Bonfire night was always a major celebration in our family and our back garden was the location for the annual festivities.
In the 1960’s the family bonfire party was the norm and the back garden was the venue. In all honestly we kids used to be purchasing and letting off fireworks from the time they became available in the local shops in late September. We’d go to different shops, often away from the Reso so that our firework purchasing would not draw the suspicion of the local shopkeepers. We would club together to extend our purchases from a single banger to a box of ten, and there would inevitably be disputes about who had contributed most, and who would decide where and when we would let off the fireworks.
On the Reso there were some houses which had a covered entry between the houses. We used to gather to light fireworks in such entries because the sound and awe of the bangers going off in such confined spaces was spectacular. The game was to stand next to the exploding firework and only then run and hide as the local house dwellers came storming out to investigate the deafening explosion. It was sometimes difficult to think coherently and run when you had been so close to the explosion and you could only hear the jabber of your friends as a high-pitched yet muffled rumble.
My mam was probably the most dangerous person I knew around fireworks. On the one occasion when my dad was working an afternoon shift and would not be home until at least 10.30, she took charge of the proceedings. It was mayhem!
The rocket which was designed to commence the proceedings was too large for the milk bottle in which it was placed. My brother and I pointed out the danger, but mam thought we were questioning her ability and waved aside our warnings. As she lit the outsized rocket, sure enough the milk bottle fell over. Luckily, on the rough furrowed soil that my dad prepared at the end of the vegetable growing season, it fell facing into a neighbours garden. Had it fallen the other way it would have shot straight through our back room window and exploded on the dining table. As it was, it managed to penetrate the chain link fence and was caught miraculously in a large bra, injudiciously left on the line by our neighbour. Caught and held firm in the bra, the firework worked itself to a crescendo. Mam immediately urged everyone in, and suspended proceedings until she was sure the neighbours were not going to come out and complain. I was the only one who stayed out to see the rocket explode, closer to the ground than intended. In a crescendo of red and green stars one bosom of the bra was turned into a colander.
To her credit when both Ruby, the neighbour, and my mam were in the garden the next morning sorting washing for the line, she feigned innocence, being dumbfounded by the damage to the bra… ‘bloody kids, eh!’ were her words of commiseration to Ruby and her air ventilated left bosomed bra..

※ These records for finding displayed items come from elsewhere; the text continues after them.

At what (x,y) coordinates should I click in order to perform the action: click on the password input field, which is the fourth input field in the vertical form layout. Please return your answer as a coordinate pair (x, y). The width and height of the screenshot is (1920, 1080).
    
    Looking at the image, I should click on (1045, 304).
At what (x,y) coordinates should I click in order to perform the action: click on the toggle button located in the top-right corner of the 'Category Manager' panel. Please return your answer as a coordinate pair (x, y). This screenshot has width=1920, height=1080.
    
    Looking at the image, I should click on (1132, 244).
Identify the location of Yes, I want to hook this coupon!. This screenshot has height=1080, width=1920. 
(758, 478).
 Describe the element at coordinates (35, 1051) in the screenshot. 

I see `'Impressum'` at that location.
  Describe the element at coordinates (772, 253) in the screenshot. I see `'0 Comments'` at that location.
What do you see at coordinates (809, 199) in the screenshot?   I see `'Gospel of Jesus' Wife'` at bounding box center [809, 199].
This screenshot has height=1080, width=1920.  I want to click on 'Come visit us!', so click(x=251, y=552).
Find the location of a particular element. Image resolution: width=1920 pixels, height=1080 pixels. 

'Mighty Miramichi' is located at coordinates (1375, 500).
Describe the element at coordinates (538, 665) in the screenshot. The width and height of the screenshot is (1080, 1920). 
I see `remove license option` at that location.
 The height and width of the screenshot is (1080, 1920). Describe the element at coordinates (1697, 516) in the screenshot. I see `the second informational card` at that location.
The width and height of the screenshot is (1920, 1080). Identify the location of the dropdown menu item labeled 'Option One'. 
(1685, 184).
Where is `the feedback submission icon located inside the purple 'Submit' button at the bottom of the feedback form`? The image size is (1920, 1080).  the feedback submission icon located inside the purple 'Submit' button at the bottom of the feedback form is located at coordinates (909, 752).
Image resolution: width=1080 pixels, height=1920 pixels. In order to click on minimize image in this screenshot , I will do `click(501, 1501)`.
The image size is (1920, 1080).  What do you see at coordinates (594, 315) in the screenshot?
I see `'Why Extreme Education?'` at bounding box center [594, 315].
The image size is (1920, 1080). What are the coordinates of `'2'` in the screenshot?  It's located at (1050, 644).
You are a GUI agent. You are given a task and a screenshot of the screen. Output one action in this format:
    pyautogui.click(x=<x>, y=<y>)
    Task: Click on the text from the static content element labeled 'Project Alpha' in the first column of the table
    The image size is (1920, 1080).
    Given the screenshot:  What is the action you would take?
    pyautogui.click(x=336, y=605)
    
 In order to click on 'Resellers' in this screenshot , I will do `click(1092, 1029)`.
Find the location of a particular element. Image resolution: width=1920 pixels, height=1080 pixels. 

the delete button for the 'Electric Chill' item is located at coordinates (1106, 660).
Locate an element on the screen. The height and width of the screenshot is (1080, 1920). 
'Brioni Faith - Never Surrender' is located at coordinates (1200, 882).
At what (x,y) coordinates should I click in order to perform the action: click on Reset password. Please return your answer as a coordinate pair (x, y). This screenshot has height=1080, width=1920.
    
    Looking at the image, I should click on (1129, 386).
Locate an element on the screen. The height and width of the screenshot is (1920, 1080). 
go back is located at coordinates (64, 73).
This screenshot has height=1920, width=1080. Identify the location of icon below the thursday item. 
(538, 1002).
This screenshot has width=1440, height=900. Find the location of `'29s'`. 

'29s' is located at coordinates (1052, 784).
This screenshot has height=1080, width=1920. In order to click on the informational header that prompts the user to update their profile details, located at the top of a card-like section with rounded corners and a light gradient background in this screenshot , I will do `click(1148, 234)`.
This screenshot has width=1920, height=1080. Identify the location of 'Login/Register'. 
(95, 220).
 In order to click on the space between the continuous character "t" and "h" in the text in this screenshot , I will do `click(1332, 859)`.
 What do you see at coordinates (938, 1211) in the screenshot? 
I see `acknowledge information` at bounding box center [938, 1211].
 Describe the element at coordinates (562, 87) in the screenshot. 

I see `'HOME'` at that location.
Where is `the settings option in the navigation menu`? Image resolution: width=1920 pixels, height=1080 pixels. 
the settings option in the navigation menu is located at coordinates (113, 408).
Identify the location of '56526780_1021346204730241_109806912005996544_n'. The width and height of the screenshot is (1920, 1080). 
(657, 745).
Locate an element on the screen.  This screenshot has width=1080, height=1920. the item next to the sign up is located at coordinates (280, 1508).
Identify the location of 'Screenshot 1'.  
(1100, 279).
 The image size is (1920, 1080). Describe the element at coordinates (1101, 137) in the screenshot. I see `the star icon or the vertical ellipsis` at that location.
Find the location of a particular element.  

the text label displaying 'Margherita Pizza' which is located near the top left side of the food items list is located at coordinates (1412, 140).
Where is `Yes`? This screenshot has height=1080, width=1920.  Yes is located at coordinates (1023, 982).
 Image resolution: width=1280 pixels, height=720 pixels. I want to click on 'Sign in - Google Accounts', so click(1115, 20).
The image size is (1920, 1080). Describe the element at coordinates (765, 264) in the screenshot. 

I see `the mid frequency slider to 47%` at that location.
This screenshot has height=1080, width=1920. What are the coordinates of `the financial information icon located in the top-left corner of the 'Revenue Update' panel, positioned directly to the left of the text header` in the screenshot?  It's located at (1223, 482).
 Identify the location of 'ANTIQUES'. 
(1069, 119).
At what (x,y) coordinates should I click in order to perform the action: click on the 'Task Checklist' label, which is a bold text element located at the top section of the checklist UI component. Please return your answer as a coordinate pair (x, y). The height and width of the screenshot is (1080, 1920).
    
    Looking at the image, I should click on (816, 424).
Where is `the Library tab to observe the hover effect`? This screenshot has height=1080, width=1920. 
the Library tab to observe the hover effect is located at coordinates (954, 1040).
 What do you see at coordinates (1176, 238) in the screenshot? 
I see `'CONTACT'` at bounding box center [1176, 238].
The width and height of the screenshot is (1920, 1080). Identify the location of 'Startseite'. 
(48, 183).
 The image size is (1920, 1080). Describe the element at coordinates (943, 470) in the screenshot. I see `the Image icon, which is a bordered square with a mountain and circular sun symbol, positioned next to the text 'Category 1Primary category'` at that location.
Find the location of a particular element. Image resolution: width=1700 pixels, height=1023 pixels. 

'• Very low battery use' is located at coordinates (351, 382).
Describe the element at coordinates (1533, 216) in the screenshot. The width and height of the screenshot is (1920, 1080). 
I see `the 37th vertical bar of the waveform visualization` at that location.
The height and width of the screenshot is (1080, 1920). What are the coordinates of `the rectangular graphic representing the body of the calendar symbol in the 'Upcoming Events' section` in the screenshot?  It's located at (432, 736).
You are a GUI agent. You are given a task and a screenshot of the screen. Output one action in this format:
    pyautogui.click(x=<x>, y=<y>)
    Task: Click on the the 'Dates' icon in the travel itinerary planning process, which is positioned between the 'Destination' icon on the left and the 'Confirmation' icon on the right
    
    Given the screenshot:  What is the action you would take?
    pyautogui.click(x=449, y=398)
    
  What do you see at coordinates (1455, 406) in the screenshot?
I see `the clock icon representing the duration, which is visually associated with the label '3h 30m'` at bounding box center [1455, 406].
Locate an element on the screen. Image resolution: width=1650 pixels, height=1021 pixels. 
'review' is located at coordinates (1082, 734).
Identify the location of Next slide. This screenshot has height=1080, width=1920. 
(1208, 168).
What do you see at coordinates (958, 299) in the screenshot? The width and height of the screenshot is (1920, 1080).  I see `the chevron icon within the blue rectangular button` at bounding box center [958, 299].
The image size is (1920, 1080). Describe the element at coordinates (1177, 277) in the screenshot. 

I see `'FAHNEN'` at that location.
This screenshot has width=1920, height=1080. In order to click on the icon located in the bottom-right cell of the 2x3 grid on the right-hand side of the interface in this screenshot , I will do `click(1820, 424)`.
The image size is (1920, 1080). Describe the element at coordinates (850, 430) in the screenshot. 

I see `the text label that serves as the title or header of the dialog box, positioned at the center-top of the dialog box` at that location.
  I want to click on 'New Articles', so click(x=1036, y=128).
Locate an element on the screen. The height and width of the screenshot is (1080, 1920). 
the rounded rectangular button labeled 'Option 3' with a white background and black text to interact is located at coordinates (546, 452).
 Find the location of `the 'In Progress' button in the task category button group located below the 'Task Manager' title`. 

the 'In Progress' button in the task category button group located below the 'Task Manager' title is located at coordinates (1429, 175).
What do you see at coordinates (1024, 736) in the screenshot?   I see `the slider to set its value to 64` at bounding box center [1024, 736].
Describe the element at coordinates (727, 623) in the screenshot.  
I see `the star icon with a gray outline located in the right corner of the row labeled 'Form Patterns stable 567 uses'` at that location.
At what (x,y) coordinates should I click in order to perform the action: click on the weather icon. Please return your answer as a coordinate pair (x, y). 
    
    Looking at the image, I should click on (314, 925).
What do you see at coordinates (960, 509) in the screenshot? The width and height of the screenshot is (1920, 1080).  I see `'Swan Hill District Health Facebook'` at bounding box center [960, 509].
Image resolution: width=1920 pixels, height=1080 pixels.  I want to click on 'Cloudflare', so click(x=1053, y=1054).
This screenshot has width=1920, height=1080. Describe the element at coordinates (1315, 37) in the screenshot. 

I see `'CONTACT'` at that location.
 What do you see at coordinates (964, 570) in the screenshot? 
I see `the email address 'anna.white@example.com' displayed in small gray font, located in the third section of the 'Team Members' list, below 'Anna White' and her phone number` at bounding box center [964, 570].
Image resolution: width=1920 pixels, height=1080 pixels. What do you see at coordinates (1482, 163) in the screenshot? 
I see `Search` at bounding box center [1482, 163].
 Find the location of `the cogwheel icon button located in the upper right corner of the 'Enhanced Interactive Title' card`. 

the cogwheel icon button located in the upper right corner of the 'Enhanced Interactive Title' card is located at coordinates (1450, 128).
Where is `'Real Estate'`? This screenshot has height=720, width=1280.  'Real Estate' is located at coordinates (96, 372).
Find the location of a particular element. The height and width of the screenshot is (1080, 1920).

After a 15 minute hiatus, my mam reconvened the firework party and things started to approach normality. A succession of Roman Candles and a Vesuvius were successfully lit and we ooh’ed and aah’ed at their wonderful showers of colour and volcanic lava spurting.
My mam, emboldened by these successes, now proceeded to prepare a Catherine Wheel. Again we gave her wise advise to attach it to the washing line post, but she insisted it would look better pinned to the recently painted shed door. She picked up a handily placed half brick and proceeded to hammer the Catherine wheel into the door. It was clear what was going to happen and assuredly it did. Mam lit the holy firework and retreated as fast as her furry boots would allow her. The Catherine Wheel spluttered into life, but effectively nailed securely to the door, refused to turn, and instead expended its fiery fury down the paintwork of the door, burning a neat vertical line in the paint, which given the furious temperatures, continued to burn after the firework had expended its sparkling contents.
My mam was crestfallen that the Catherine Wheel had not performed as desired and immediately advanced on the door to pin a second wheel below the first. This time she summoned me into the house to bring a small hammer from my dad’s toolkit. She tacked the pin very carefully this time, ensuring that the firework was able to spin freely. Like a surgeon, she handed the hammer back to me and instructed me to retreat as she lit this second firework.
She was delighted when this Catherine Wheel spun flawlessly, showering sparks in silver circles at a faster and faster pace until all the gunpowder was expended and a burning disk was all that remained. In the darkness and with our eyes overwhelmed by the sparky, mesmerising display, we could not see the full damage to the shed door.
My mam’s efforts had burned a large exclamation mark into the door, which would form the basis of a family argument the following day, in which, for my part, I repeated my advice of the night, which had been to use the washing line post for the Catherine Wheels, my dad nodded in agreement, and my mam gave me a withering look.
On the eve of the seventies, the popularity of the family garden firework display declined. This was in part due to the sheer volume of accidents which inundated hospital accident and emergency wards each Bonfire Night. It might also have been a signal of the weakening of family ties. either way, it seemed the future belonged to large organised displays. Ironically, at the first organised display I can remember taking place, on the promenade, a fireman was tragically killed by a massive firework detonating prematurely.
The organised displays comprise massive expenditure on spectacular fireworks, but the children are now passive onlookers, rather than active participants in the events of the night. As I was never hurt by fireworks, other than the odd burn, and temporary loss of hearing. I don’t feel so keenly the demand to control fireworks as those who were more grievously burned.
The pictures were taken last week at the annual Southwell Rugby Club display.